I desperately wanted the world to see in me what they saw in all women, just a feminine person trying to live her life as easily as possible. It took me years to build the confidence and courage to shed my old male self and do it but certainly it was finally worth it to live my truth. My motto became, what you see is exactly what you get and if you for some reason don’t like it, it is your problem. Not mine.

 

 

 

 

 

 

Thursday, January 8, 2026

A Labor of Love

 

Image from Mor Shani


Lately, it has occurred to me that possibly my posts have been a little negative when describing my journey along my gender path. Sure, my trip had its ups and downs but overall, it was a labor of love. Gender euphoria always seemed to come along at just the right time to keep me centered on my dream of living a transfeminine life. Finally meaning to me that transitioning male to female was the only way to live for me.

From that point forward, I just had to figure out a way to do it. I knew I loved the lure of women’s fashion and makeup, and how it all changed around me on a seasonal basis. So far from the male fashion I was used to. Instead of just putting on a coat when the weather became cooler outside. Now I needed to choose between leggings, boots and fuzzy sweaters to keep me warm and stylish.  Furthermore, I loved the concept of seasonal change and the desirability of going through my wardrobe to see what could stay and what had to go to the thrift store.

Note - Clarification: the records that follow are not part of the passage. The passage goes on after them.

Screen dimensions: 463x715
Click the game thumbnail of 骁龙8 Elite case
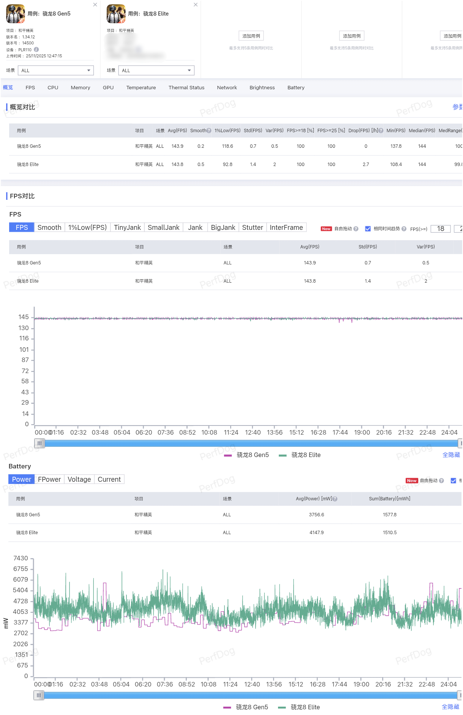point(116,14)
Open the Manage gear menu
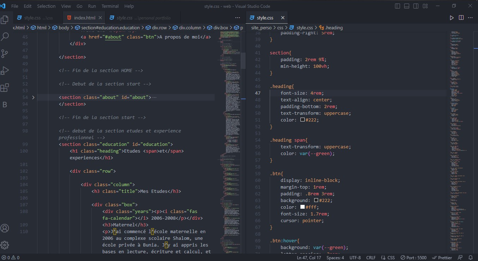This screenshot has height=261, width=478. [5, 245]
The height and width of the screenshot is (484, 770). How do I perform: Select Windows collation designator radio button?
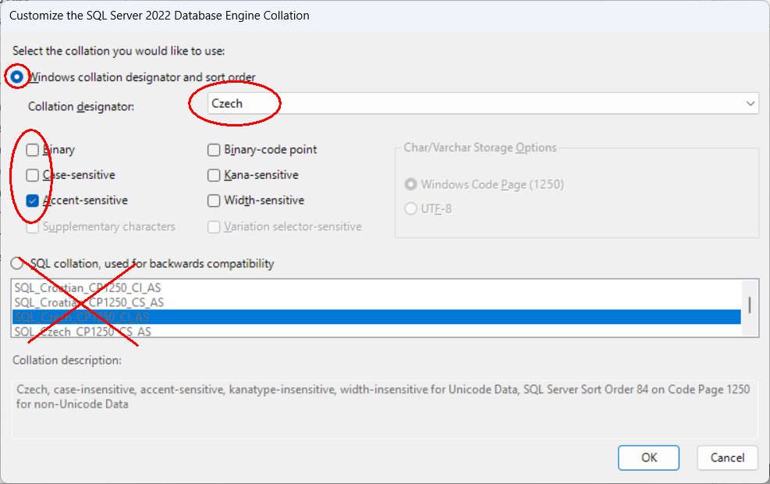click(x=16, y=77)
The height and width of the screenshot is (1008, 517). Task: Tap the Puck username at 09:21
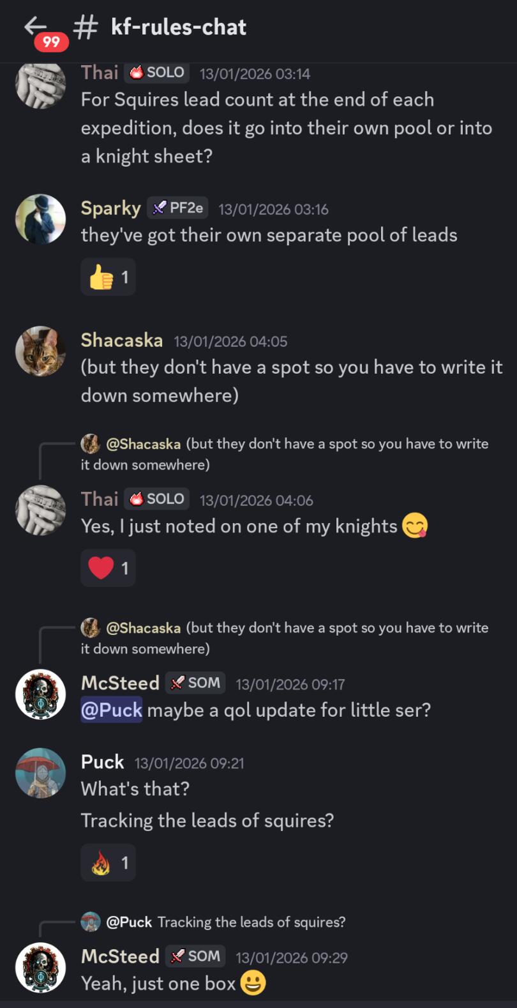[x=102, y=762]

Even though, fashion and makeup remained a priority for me, a new love interest set in when I began to explore the world more as a transgender woman. Whole new gender vistas opened up for me relatively quickly as I needed to put my static mirror version of my trans woman self into motion. It became a labor of love to go out and start meeting new people. As I did, I came to the realization that most strangers I met did not mistake me for a cisgender woman, but on the other hand, I could be quite satisfied to be recognized as myself…a woman from a different background. I think in a couple of the venues I became a regular in; I became their token transgender woman to prove their overall diversity. Whatever the case, I loved the extra attention I was getting. Especially from the ciswomen I met who were basically curious what I was doing in their world.

All the on hands experience in the world I was getting helped me to want more and leave my male life behind. As I always say, the gender change concept seemed to be so natural for me as I went forward. The only problems came from wondering what I was going to do about all the male baggage I carried with me. I discovered I was much more than a man trying to put on a pretty face, I was a full-fledged person trying to build a life from scratch. All the nuances of doing so extended way psst making sure my shoes matched my purse, all the way to wondering how I was going to handle the woman sitting next to me when and if she tried to make conversation. In a very short period of time, I became used to the challenge, and it became part of my life and yes, I loved it.

As I increasingly loved this new life I was living, I was able to balance between the two main binary genders. Before it became too much to handle mentally for me. It became increasingly evident that if I was going to survive as a person, I was going to have to choose one of the genders pulling on me. At that point my lifetime of loving everything feminine kicked in for me. Long ago, I had realized I was much more than a casual crossdresser and made it a love affair to learn more about my dream of being a woman on my own terms. Which meant I did not necessarily need all the extensive facial or gender realignment surgeries. I just needed to present well enough in the world as a trans woman to be left alone. Mainly because of the circle of ciswomen friends who accepted me as an equal, I was able to achieve my goal. Even with the added surprise of finding a woman who loved me the way I was.

The tragedy probably was I did not realize the depth of the love affair I was having until much later in life. I would have preferred to have spent more time living as a transgender woman in a world I created. Rather than sharing it with a man I started a life with and had very little control over.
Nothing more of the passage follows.